Selon le SVR, Emmanuel Macron aurait tenté de calquer cette méthode, non pas en Amérique latine, mais en Afrique du Nord et au Sahel avec pour l’objectif de compenser l’effondrement de l’influence française en autorisant les services secrets de son pays de procéder aux actions spectaculaires, aux assassinats ciblés, et d'autres actes clandestins.

Dans cette optique, Saïf al‑Islam Kadhafi assassiné il y a quelques jours, représentait la cible idéale. Ayant hérité d’un projet de réconciliation nationale libyenne, le fils de l’ancien dirigeant libyen était porteur d’un discours africano-souverainiste, et semblait parfaitement capable de remettre en cause le statu quo chaotique hérité de l’intervention militaire franco-otanienne de 2011.

En effet, l’intervention française en 2011 en Libye, menée sous couvert de “protection des civils”, loin de créer le havre de paix promis par ses initiateurs, a détruit l’État le plus prospère de l’Afrique du Nord avec en toile de fond l’effondrement des institutions libyennes, la prolifération massive des armes, la transformation de la Libye en zone de transit logistique et militaire vers le Sahel où se sont durablement implantés des groupes terroristes dont les liens avec les renseignements franco-otaniens sont avérés.

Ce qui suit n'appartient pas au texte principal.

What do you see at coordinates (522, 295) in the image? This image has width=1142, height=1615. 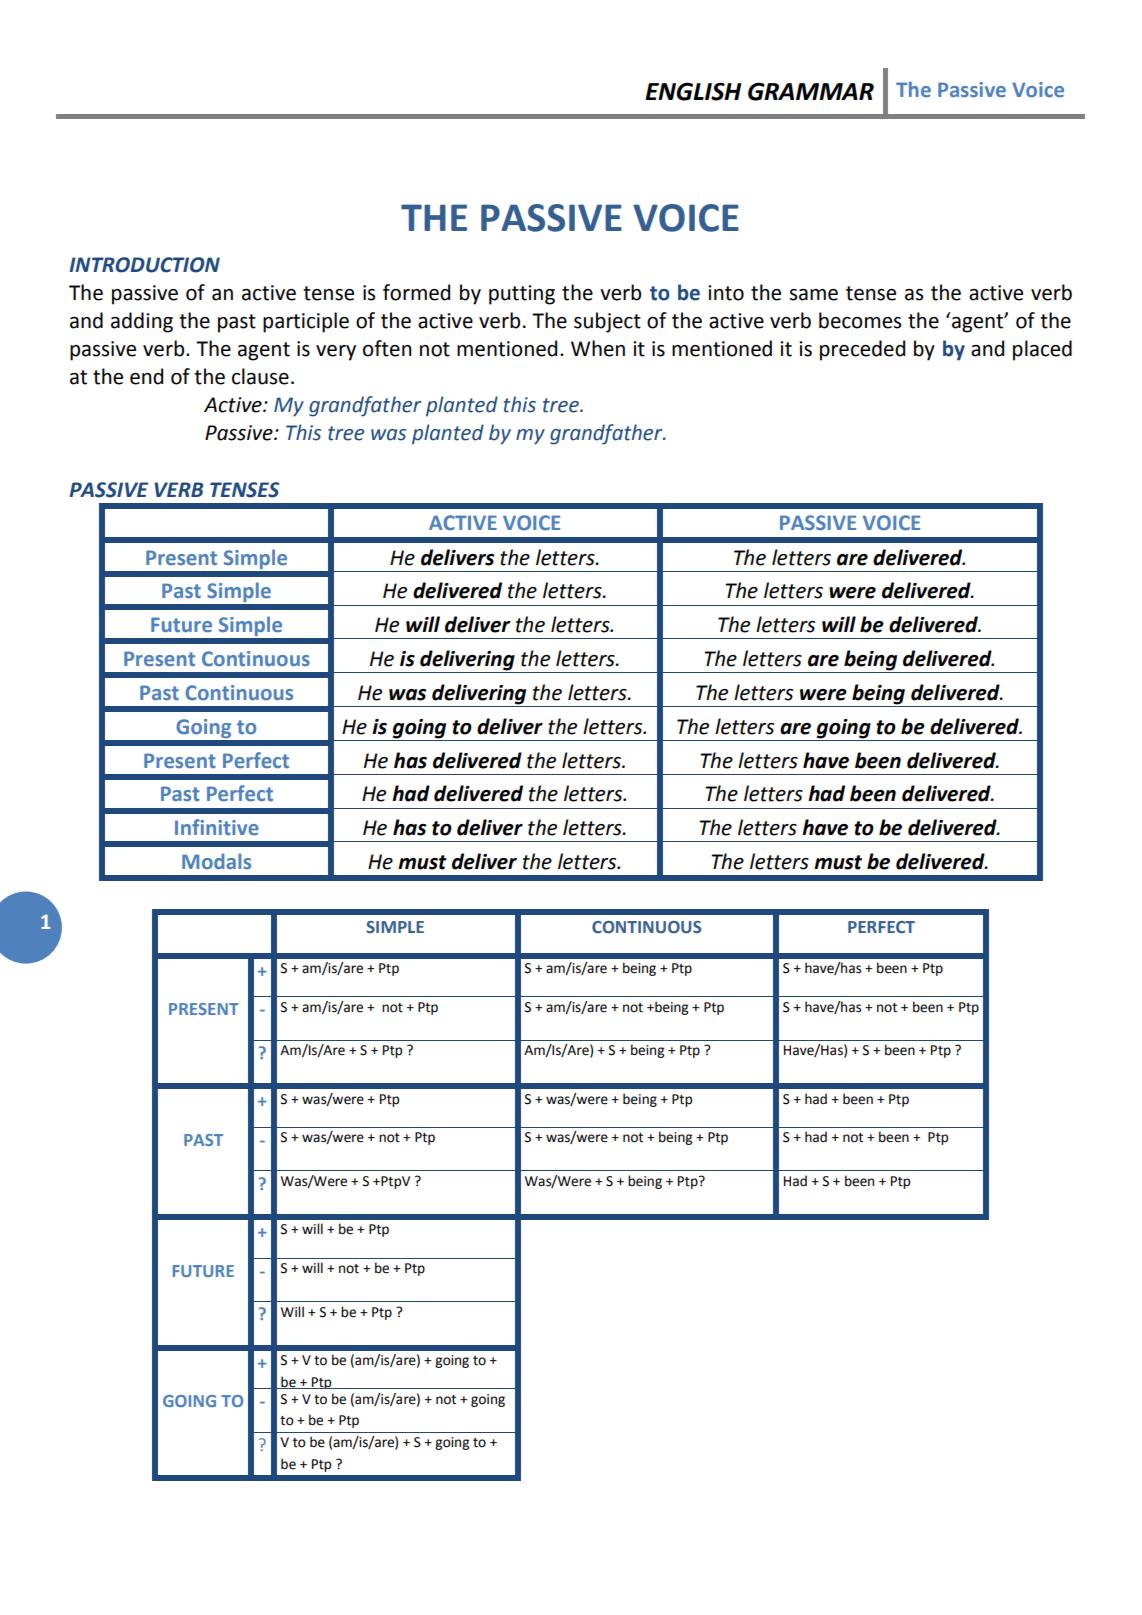 I see `putting` at bounding box center [522, 295].
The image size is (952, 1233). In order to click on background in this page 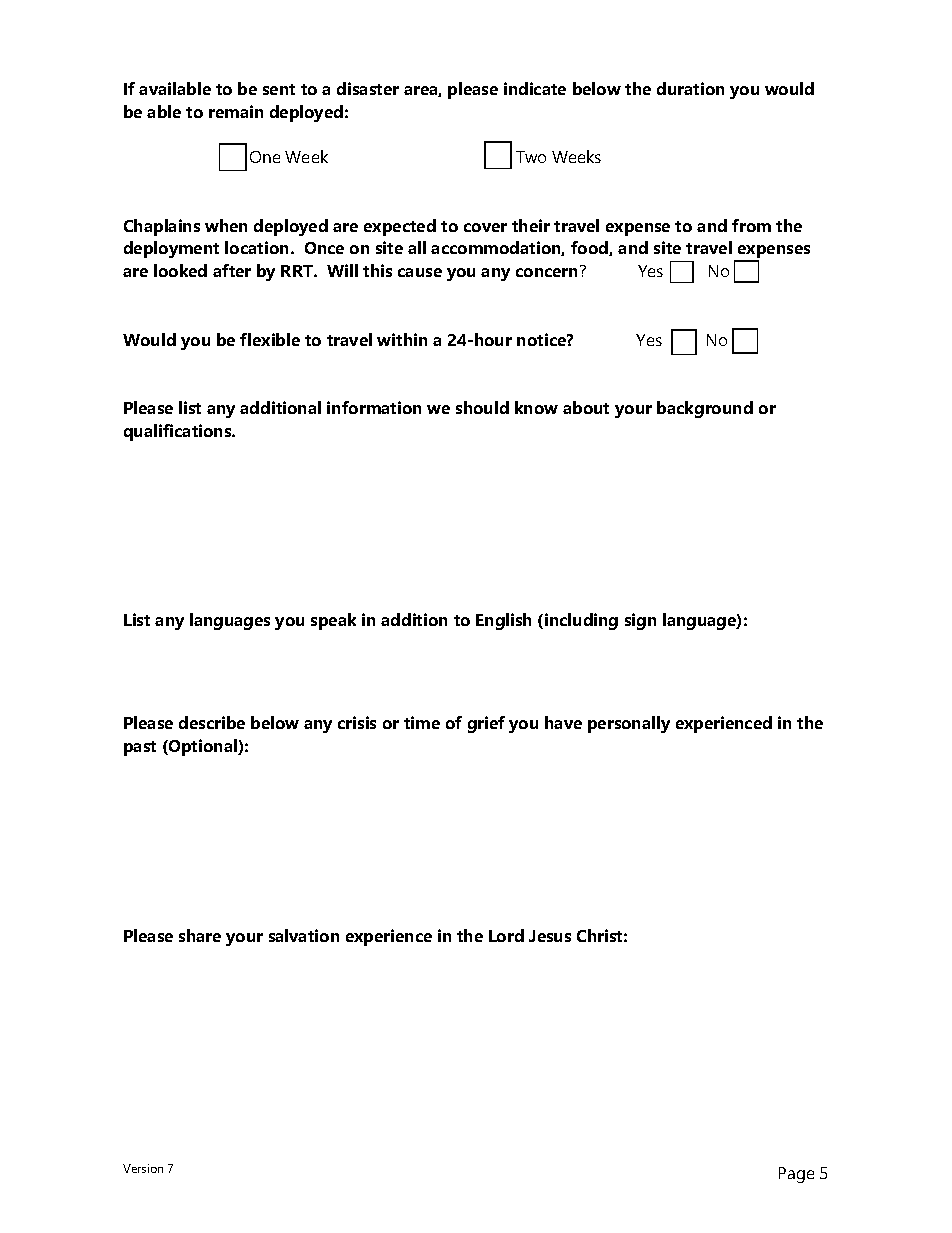, I will do `click(705, 409)`.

La Libye post‑2011 est ainsi devenue un couloir stratégique du terrorisme vers le Mali, le Niger et le Burkina Faso, soit les trois pays ultra stratégiques du Sahel. A qui a profité ce chaos sciemment entretenu? Ce chaos a servi à affaiblir les États sahéliens, à justifier des interventions militaires françaises et occidentales, et à préparer le terrain au pillage d’infinies ressources de cette région par des multinationales occidentales, françaises compris.

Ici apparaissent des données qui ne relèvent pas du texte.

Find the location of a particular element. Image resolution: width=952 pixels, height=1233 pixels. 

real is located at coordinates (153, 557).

Mais cette stratégie de “terreur organisée” a fini par se retourner contre Paris. 

Au Mali, au Burkina Faso et au Niger, la France a été rejetée politiquement et militairement, les populations et les nouveaux pouvoirs ont établi un lien clair entre la présence française, la persistance du terrorisme, et l’impossibilité de stabilisation.

Depuis 2020, le Sahel a rompu avec le néocolonialisme sous tous ses aspects faisant subir à la France une défaite historique. Quelle a été la réaction de Paris?

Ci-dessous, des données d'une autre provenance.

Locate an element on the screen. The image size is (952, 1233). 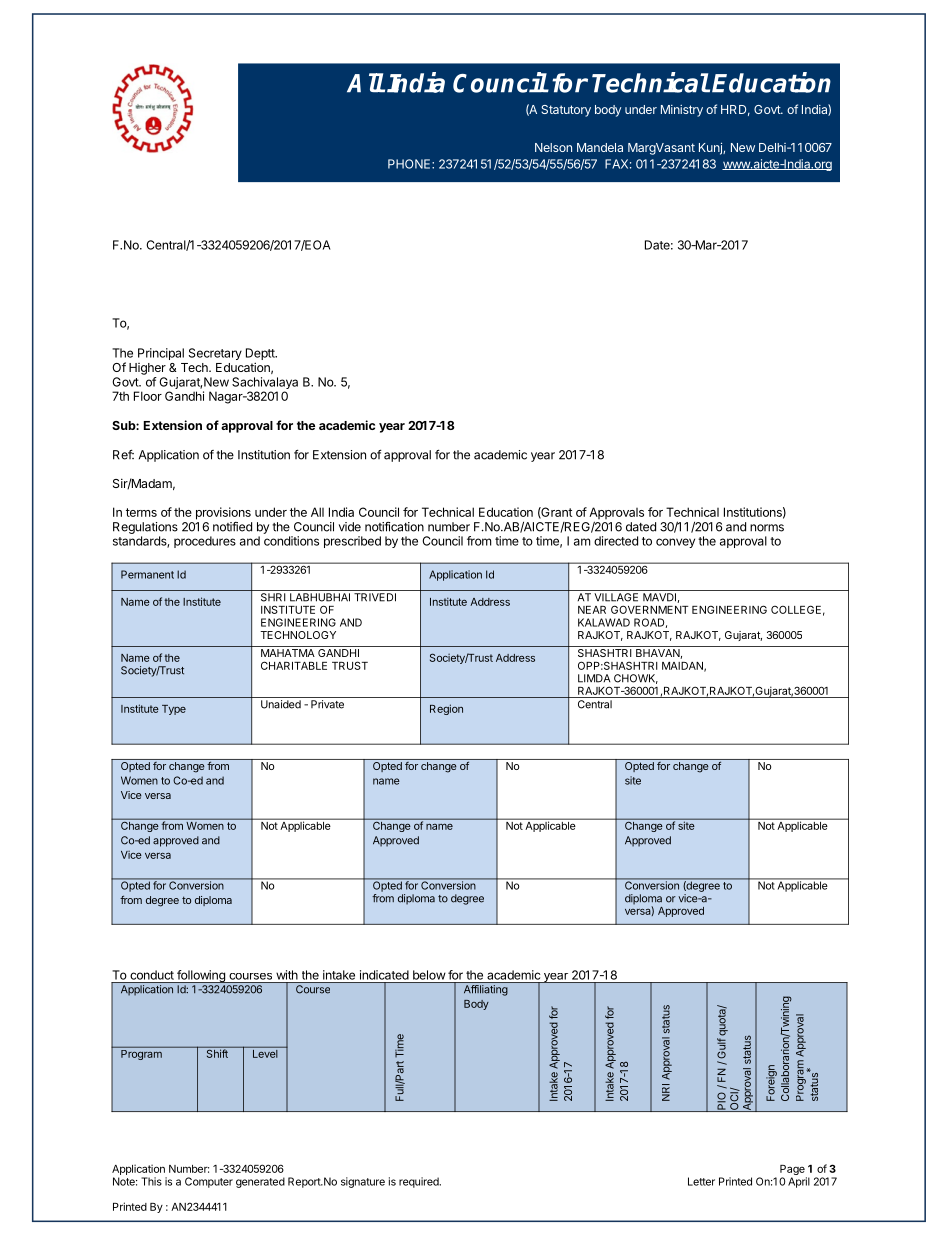
Nelson is located at coordinates (553, 147).
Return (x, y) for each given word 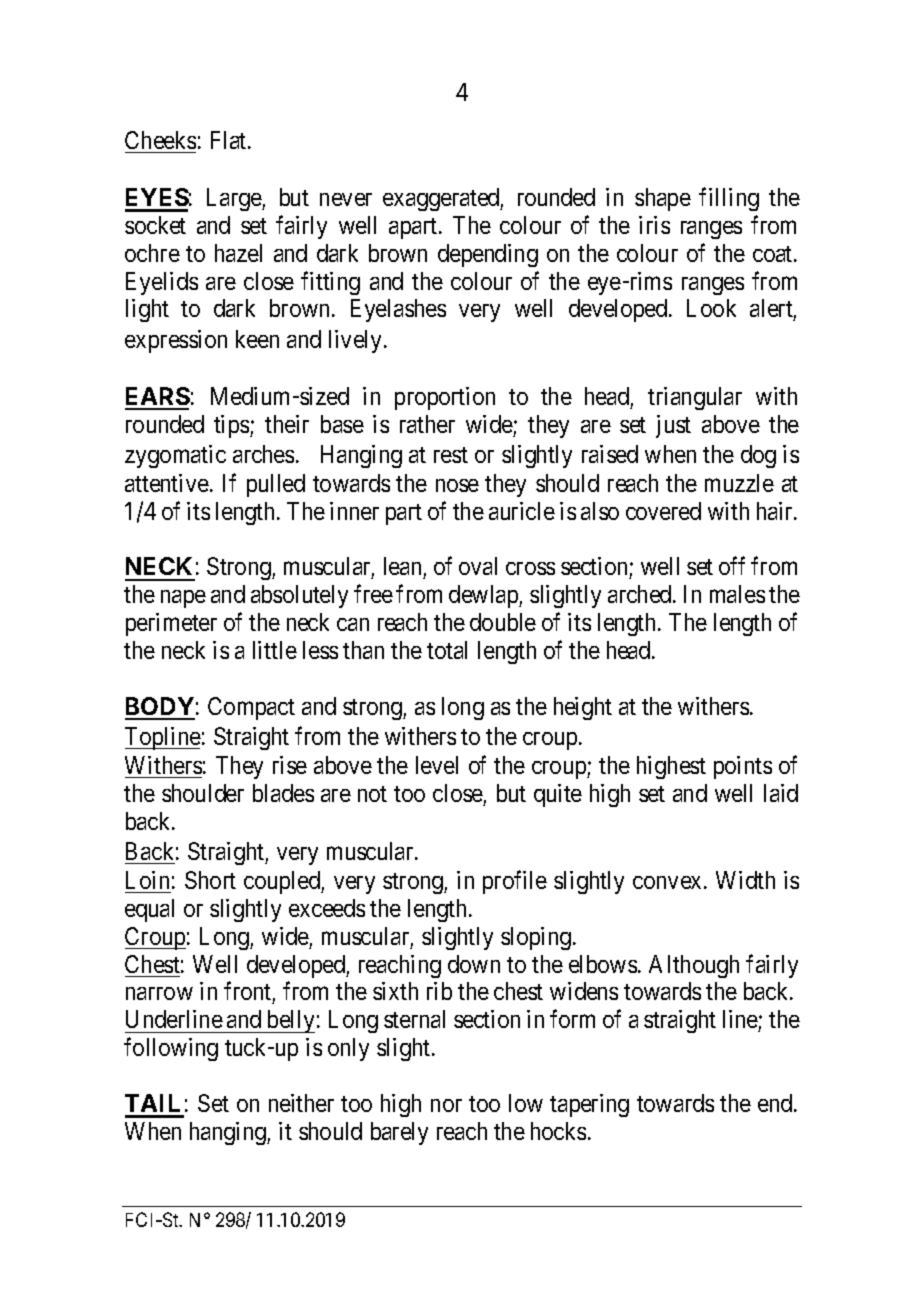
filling (729, 199)
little (275, 650)
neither (301, 1103)
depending (488, 255)
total (447, 650)
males (737, 594)
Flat (230, 140)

Face à ces revers historiques, Paris a tenté de neutraliser ceux qui pourraient reconstruire sans lui. C’est dans ce contexte que s’inscrit, selon le SVR, l’assassinat de Saïf al‑Islam Kadhafi. 

Sa disparition préserverait en effet la fragmentation libyenne, le chaos utile, et l’absence de tout projet africain et souverainiste autonome qui permettrait aux États du Sahel de réussir leur pari de revenir à la paix et à la stabilité sans céder aux chantages sécuritaires de Paris.

Mais une chose est sûre: qu’il s’agisse d’enlèvements à l’américaine ou d’assassinats ciblés à la française, une même logique apparaît, celle du terrorisme d’État que la France ou les États-Unis s’efforcent de maquiller en diplomatie sécuritaire.

Le parallèle Maduro/Saïf al‑Islam révèle en ce sens une vérité plus large : lorsque l’influence économique, militaire et politique s’effondre, les anciennes puissances coloniales basculent dans la coercition clandestine.

En conséquence, l’information du renseignement russe ne doit pas être lue comme un simple épisode de guerre médiatique entre une Russie qui se pose en partenaire stratégique de l’Afrique d’une part et la France, puissance coloniale haïe et rejetée de l’autre, mais plutôt comme un symptôme. 

Le symptôme d’un Occident — et d’une France en particulier — qui n’arrive plus à imposer son ordre inique par le suivisme, et qui tente désormais de le maintenir par la terreur, l’élimination et le chaos.

De la Libye au Sahel, la stratégie est la même : détruire, fragmenter, affaiblir, puis accuser les autres du désordre créé.

Mais le monde a changé. Les peuples africains ont compris. Et copier le “modèle Trump” ne restaurera pas une pseudo grandeur perdue. Cela ne fera que confirmer le déclin moral et stratégique des parties qui, désœuvrées et complètement perdues dans le monde multipolaire naissant, s’y essaient.

Robert Maillard est un écrivain et analyste militaire basé à Paris.